Deze uitspraak is gedaan door mr. J.L. Verbeek, mr. R.C. Stam en mr. I.M. Ludwig, in aanwezigheid van mr. J.M.M. Bancken, griffier. De beslissing is in het openbaar uitgesproken op 28 maart 2023.

> AANGELEVERDE GEGEVENS:
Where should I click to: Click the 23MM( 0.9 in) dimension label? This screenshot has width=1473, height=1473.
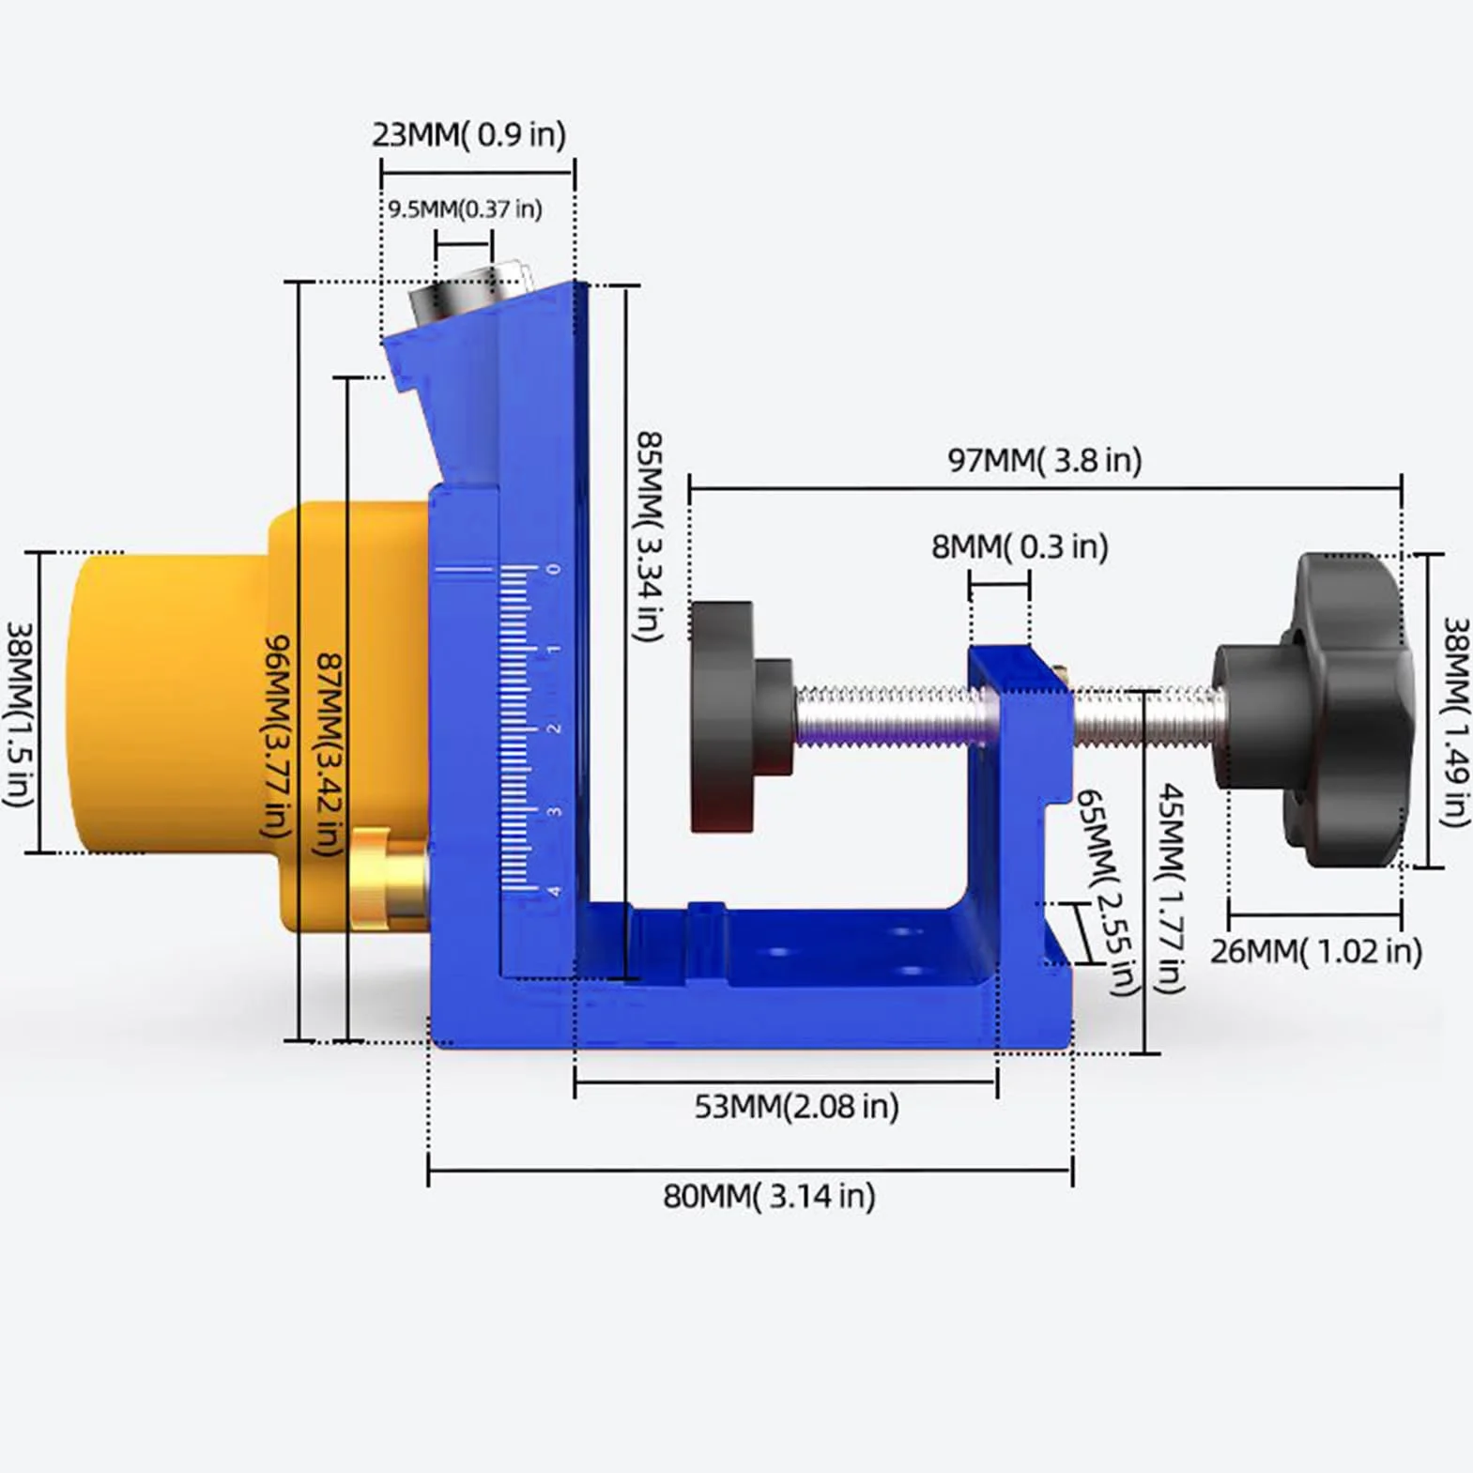[x=469, y=135]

> OPDRACHT: Wil je uit het documentfragment hierboven alles van "Deze uitspraak is" tot en met "28 maart 2023." letterlijk overnemen?

> ANTWOORD:
Deze uitspraak is gedaan door mr. J.L. Verbeek, mr. R.C. Stam en mr. I.M. Ludwig, in aanwezigheid van mr. J.M.M. Bancken, griffier. De beslissing is in het openbaar uitgesproken op 28 maart 2023.